Top of RECORDED DATA
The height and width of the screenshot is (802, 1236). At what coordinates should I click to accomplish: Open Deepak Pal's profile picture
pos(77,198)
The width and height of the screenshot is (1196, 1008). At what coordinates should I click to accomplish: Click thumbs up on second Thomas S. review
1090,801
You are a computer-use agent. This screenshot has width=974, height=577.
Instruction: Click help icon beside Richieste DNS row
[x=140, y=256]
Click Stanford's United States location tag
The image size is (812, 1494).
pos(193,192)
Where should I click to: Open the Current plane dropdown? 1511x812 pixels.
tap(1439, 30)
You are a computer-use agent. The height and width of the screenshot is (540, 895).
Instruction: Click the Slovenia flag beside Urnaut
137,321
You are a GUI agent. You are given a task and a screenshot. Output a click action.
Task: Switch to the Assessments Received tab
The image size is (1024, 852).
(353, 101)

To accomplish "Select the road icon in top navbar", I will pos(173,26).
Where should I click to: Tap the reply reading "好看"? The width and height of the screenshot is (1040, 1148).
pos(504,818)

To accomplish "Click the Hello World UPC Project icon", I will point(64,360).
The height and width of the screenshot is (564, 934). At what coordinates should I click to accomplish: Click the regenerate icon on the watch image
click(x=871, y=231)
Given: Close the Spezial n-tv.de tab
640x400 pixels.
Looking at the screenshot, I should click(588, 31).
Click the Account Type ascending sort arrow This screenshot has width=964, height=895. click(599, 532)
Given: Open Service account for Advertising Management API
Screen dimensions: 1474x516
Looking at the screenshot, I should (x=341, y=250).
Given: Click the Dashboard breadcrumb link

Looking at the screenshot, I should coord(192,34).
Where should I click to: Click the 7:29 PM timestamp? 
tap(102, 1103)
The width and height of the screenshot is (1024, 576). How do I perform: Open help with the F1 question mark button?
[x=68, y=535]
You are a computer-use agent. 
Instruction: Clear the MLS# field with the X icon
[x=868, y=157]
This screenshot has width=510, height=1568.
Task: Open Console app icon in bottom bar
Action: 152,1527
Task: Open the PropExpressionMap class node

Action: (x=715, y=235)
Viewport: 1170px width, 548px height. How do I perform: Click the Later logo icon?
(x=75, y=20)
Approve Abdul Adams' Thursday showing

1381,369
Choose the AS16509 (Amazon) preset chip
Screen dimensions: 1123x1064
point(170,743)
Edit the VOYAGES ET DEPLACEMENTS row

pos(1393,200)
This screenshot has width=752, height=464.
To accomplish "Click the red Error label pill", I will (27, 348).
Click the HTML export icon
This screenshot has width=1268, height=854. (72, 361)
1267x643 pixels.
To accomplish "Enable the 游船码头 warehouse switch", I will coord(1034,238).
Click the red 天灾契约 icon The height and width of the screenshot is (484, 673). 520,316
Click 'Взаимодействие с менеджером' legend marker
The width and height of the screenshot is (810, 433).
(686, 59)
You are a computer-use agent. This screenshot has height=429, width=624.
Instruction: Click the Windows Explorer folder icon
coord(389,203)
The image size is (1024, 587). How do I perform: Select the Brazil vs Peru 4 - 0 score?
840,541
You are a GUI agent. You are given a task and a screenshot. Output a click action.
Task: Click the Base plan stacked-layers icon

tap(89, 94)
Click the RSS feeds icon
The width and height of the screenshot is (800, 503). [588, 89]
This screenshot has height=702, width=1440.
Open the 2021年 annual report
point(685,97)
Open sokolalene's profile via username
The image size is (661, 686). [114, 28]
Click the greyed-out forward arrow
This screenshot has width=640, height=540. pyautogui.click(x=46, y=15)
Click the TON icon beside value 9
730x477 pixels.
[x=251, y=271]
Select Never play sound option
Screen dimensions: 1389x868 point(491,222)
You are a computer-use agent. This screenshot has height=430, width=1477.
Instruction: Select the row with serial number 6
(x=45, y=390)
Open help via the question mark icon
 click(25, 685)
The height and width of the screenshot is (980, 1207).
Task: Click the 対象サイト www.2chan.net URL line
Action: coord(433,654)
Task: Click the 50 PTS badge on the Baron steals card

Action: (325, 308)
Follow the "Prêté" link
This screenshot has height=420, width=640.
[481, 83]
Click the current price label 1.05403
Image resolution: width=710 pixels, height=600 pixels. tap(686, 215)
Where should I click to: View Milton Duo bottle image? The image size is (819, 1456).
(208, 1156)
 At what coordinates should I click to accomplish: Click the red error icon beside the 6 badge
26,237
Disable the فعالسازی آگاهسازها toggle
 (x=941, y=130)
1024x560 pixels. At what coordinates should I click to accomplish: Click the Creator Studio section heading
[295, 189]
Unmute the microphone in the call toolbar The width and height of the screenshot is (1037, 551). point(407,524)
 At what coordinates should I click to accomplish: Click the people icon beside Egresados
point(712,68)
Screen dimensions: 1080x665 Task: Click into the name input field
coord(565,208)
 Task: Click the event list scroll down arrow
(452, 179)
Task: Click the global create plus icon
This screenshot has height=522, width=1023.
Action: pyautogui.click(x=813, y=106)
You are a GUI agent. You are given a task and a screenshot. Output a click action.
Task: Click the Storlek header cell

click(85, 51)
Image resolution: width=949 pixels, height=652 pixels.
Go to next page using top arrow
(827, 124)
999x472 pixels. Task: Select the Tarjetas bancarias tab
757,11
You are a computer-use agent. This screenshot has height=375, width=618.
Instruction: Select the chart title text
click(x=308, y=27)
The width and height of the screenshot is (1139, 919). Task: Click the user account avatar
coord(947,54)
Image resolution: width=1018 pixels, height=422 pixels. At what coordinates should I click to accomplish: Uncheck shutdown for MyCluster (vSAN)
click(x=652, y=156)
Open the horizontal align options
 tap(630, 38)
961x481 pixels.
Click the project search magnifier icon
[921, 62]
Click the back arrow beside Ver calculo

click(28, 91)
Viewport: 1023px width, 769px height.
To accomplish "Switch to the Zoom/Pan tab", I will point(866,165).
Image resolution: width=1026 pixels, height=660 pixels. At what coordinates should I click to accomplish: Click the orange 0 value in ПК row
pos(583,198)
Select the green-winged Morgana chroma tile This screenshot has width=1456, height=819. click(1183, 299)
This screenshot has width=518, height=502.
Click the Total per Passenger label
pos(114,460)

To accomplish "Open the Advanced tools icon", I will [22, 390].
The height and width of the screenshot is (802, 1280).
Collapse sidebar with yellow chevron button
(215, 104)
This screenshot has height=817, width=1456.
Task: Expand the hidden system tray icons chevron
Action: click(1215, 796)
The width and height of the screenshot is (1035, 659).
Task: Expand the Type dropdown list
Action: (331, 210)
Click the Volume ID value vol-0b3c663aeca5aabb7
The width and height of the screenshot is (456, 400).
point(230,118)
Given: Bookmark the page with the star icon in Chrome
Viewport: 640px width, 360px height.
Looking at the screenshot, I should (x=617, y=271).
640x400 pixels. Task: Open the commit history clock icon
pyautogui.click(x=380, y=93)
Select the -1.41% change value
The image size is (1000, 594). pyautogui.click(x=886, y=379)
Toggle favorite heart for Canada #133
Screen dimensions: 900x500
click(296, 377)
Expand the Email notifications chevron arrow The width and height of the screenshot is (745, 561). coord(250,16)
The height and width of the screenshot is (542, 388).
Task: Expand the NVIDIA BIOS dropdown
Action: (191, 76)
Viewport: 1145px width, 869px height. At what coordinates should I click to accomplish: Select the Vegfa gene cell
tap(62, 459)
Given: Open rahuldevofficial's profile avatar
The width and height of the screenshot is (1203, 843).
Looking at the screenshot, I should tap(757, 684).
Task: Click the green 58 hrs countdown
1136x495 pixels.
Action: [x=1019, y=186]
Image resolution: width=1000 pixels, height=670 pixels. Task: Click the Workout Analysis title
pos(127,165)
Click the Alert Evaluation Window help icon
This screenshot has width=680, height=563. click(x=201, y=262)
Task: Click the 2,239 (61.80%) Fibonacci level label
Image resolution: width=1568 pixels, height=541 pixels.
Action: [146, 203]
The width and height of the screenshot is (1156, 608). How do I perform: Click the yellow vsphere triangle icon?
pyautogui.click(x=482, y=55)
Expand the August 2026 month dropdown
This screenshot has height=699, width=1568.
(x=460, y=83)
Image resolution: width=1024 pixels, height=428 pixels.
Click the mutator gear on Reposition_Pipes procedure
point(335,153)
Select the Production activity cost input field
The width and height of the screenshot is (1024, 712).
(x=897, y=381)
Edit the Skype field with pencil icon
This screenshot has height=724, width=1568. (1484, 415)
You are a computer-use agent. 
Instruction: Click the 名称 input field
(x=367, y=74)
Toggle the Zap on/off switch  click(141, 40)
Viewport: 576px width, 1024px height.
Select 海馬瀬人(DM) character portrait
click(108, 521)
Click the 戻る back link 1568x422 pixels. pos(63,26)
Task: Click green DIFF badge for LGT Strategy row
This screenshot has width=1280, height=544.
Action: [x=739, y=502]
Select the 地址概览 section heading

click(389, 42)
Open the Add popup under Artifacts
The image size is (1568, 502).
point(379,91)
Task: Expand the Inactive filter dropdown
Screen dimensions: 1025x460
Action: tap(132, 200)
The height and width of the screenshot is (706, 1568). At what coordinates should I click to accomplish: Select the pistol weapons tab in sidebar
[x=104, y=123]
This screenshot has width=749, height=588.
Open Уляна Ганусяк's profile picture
Bottom of RECORDED DATA
EXERCISE DIRECTIONS ▸ The lines above from the one with "Task: Click the global create plus icon" through the one with "Viewport: 1023px width, 769px height." are to be duplicated exactly, ends included, with nothing added.

ANSWER TO THIS PROBLEM ▸
Task: Click the global create plus icon
This screenshot has height=522, width=1023.
Action: pyautogui.click(x=813, y=106)
You are a GUI agent. You are given a task and a screenshot. Output a click action.
Task: Click the Storlek header cell

click(85, 51)
Image resolution: width=949 pixels, height=652 pixels.
Go to next page using top arrow
(827, 124)
999x472 pixels. Task: Select the Tarjetas bancarias tab
757,11
You are a computer-use agent. This screenshot has height=375, width=618.
Instruction: Select the chart title text
click(x=308, y=27)
The width and height of the screenshot is (1139, 919). Task: Click the user account avatar
coord(947,54)
Image resolution: width=1018 pixels, height=422 pixels. At what coordinates should I click to accomplish: Uncheck shutdown for MyCluster (vSAN)
click(x=652, y=156)
Open the horizontal align options
 tap(630, 38)
961x481 pixels.
Click the project search magnifier icon
[921, 62]
Click the back arrow beside Ver calculo

click(28, 91)
Viewport: 1023px width, 769px height.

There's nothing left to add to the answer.